Theater

Eine Familie wie aus dem DDR-Nostalgiemuseum

| Lesedauer: 3 Minuten
Reinhard Wengierek
Jon-Kaare Koppe, René Schwittay und Kristin Muthwill (v.l.) auf der Bühne des Hans-Otto-Theaters.

Jon-Kaare Koppe, René Schwittay und Kristin Muthwill (v.l.) auf der Bühne des Hans-Otto-Theaters.

Foto: thomas m. jauk / Thomas M. Jauk

Jurek Beckers „Wir sind auch nur ein Volk“ bekommt viel Beifall. Doch ein wirklich starkes Bild ergibt sich nicht.

Da hat die Dramaturgie tief in Archiven gewühlt – ihr Fundstück: Ein Script von Jurek Becker fürs Fernsehen Anfang der 1990er Jahre „Wir sind auch nur ein Volk“. Schon der Titel stellt klar: Es geht ums Deutsch-Deutsche, und es geht lustig zu. Beckers skizzenhafter Text war wohl die Vorstufe für Größeres, nämlich einer Familienserie, die gesellschaftspolitische Friktionen mit Witz ins Persönlich-Intime übersetzt und in Wohnküchen krachen lässt. Immerhin sendete das Erste 1994/95, drei Jahre vor Jurek Beckers frühem Tod, einige Folgen – längst vergessen. Und jetzt in Potsdam wieder ausgegraben. Passt ins Jubiläum 30 Jahre Wiedervereinigung; die entsprechenden Konflikte sind ja bis heute nicht kleiner geworden.
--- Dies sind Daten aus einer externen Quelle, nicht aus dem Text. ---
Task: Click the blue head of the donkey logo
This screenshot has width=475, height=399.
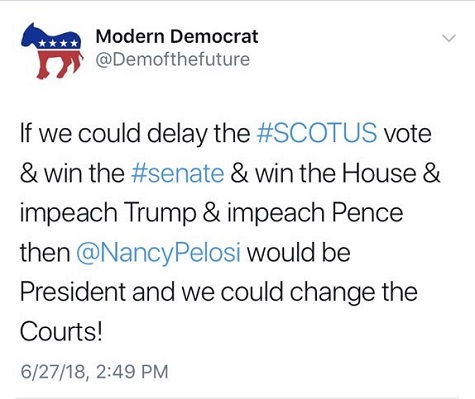Action: [29, 35]
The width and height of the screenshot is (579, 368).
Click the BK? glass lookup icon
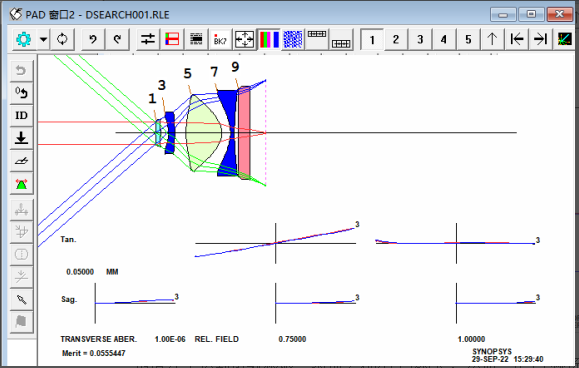click(220, 39)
Zum Gerüst der Story: Die ARD plant eine Serie übers Zusammenkommen von Ost und West, chartert den Autor Steinheim (Reneé Schwittay), der sich eine typische Ex-DDR-Familie suchen soll zur Grundlagenforschung. Das Säckel für Honorare ist prall gefüllt, und auch Familie Grimm kann Geld gut gebrauchen.
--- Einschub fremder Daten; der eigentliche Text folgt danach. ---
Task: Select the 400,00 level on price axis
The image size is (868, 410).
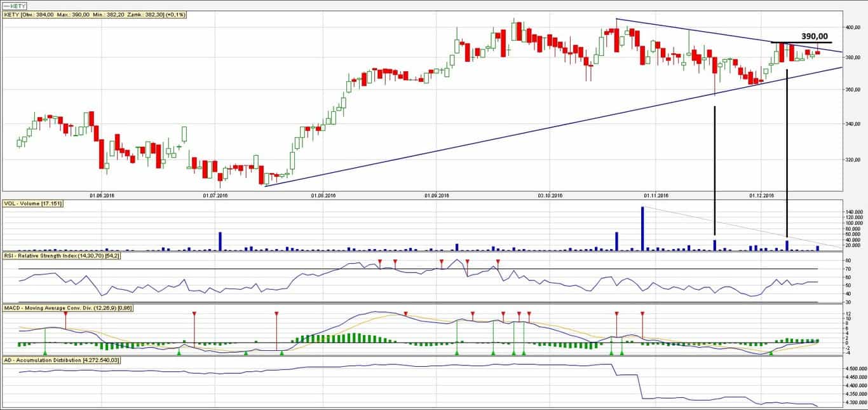Action: click(852, 27)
Papa Grimm (Jon-Kaare Koppe), früher Dispatcher und SED, jetzt langzeitarbeitslos; Mutter Grimm (Kristin Muthwill) war und ist Lehrerin; SohnTheo (David Hörning) ist abgebrochener Philosophiestudent und sein Opa (Joachim Berger) ist Rentner. Desweiteren geistern Schwäger und Schwägerinnen, Freunde und Freundinnen in grotesk komischen, albernen oder traurigen Auftritten durchs Grimmsche Gehäuse. Dafür baute Bühnenbildnerin Susanne Maier-Staufen einen wie im DDR-Nostalgiemuseum zu bestaunenden Wohnturm, aus dem sich immerzu neue Kemenaten wundersam heraus klappen lassen.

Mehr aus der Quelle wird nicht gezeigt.